The results are a bit staggering for me:

8.61869883537 # numpy min/max
1.60417699814 # minmax1
2.30169081688 # minmax2

I have to say, I don’t completely understand it. Comparing just np.min versus minmax1 and minmax2 is still a losing battle, so it’s not just a memory issue …

notes — Increasing size by a factor of 10**a and decreasing repeat by a factor of 10**a (keeping the problem size constant) does change the performance, but not in a seemingly consistent way which shows that there is some interplay between memory performance and function call overhead in python.

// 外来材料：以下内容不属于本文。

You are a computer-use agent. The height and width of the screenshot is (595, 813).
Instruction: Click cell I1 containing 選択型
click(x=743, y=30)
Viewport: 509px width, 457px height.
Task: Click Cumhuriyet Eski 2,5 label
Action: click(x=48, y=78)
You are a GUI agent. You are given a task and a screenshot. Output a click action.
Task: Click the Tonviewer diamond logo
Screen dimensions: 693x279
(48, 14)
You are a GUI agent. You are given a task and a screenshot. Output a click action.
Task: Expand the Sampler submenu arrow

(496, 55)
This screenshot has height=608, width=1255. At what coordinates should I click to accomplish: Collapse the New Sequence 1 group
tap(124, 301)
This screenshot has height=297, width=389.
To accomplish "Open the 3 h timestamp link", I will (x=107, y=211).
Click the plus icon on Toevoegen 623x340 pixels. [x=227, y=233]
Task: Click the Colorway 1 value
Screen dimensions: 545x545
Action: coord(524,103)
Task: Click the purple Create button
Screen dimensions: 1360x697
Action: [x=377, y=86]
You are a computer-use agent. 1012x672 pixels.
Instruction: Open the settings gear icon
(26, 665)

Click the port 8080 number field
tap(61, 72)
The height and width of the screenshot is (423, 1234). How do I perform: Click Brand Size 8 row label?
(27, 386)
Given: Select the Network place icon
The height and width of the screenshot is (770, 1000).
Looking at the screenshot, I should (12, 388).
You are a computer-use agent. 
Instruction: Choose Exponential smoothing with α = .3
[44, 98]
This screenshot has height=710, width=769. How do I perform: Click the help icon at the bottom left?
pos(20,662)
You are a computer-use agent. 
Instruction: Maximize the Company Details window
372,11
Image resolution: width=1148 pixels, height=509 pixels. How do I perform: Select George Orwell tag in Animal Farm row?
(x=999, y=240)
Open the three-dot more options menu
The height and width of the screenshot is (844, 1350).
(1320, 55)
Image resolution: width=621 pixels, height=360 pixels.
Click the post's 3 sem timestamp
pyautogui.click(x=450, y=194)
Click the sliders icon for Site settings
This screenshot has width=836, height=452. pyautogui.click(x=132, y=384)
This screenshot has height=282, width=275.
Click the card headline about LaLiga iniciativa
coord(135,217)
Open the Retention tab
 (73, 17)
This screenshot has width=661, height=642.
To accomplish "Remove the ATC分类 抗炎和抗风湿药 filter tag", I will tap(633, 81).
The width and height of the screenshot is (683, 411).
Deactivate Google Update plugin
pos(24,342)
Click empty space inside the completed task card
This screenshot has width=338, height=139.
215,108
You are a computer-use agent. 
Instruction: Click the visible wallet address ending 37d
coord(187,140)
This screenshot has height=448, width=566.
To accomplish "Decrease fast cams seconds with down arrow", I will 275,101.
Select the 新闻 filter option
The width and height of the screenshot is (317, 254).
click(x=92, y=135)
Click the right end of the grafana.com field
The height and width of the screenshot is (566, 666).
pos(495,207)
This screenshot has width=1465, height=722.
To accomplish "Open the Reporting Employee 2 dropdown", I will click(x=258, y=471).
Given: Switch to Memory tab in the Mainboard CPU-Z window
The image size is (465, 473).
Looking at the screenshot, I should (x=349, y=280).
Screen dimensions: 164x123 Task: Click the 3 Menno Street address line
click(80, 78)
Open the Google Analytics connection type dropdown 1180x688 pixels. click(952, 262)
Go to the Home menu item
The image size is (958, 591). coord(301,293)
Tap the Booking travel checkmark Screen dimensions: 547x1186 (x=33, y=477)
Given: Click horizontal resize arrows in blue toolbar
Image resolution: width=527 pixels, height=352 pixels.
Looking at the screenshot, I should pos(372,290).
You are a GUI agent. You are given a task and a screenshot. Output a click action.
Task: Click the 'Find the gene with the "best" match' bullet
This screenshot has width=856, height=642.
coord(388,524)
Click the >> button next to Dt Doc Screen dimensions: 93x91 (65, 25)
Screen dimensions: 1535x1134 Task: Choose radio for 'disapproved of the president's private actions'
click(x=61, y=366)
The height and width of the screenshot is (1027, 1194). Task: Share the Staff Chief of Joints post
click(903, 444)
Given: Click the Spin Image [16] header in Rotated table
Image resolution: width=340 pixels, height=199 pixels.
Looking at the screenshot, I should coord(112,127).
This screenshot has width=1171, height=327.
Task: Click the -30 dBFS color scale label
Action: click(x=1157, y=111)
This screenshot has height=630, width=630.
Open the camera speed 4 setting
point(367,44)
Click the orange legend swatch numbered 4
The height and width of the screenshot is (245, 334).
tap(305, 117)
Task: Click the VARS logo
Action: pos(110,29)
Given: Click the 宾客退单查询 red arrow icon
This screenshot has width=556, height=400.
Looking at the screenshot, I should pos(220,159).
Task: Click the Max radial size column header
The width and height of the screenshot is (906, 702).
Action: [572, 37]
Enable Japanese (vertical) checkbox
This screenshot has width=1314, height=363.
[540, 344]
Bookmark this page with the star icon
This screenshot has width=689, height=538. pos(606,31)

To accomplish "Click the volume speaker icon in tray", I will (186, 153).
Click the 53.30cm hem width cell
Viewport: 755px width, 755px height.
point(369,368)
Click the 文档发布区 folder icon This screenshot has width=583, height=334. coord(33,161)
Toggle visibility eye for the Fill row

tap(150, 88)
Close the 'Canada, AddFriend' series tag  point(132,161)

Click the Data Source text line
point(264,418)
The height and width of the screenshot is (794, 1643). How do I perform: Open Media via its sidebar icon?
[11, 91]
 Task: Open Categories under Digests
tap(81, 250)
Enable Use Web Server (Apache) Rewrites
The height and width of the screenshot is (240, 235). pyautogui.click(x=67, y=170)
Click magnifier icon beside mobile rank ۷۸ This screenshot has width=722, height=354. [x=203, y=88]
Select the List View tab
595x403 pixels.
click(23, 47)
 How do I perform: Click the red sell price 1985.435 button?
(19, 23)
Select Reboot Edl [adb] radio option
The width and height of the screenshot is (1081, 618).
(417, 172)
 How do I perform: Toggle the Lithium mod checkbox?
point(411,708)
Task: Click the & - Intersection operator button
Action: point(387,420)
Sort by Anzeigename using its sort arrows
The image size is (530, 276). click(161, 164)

Even comparing a simple min implementation in fortran beats numpy’s by a factor of approximately 2 …


回答 2

如果对您有用,有一个用于查找(max-min)的函数称为numpy.ptp

>>> import numpy
>>> x = numpy.array([1,2,3,4,5,6])
>>> x.ptp()
5

但我认为没有一种方法可以一次遍历找到最小和最大值。

编辑: ptp只是在后台调用min和max

There is a function for finding (max-min) called numpy.ptp if that’s useful for you:

>>> import numpy
>>> x = numpy.array([1,2,3,4,5,6])
>>> x.ptp()
5

but I don’t think there’s a way to find both min and max with one traversal.

EDIT: ptp just calls min and max under the hood


回答 3

您可以使用Numba,它是使用LLVM的NumPy感知型动态Python编译器。最终的实现非常简单明了:

import numpy
import numba


@numba.jit
def minmax(x):
    maximum = x[0]
    minimum = x[0]
    for i in x[1:]:
        if i > maximum:
            maximum = i
        elif i < minimum:
            minimum = i
    return (minimum, maximum)


numpy.random.seed(1)
x = numpy.random.rand(1000000)
print(minmax(x) == (x.min(), x.max()))

它也应该比Numpy的min() & max()实现更快。所有这些都无需编写任何C / Fortran代码行。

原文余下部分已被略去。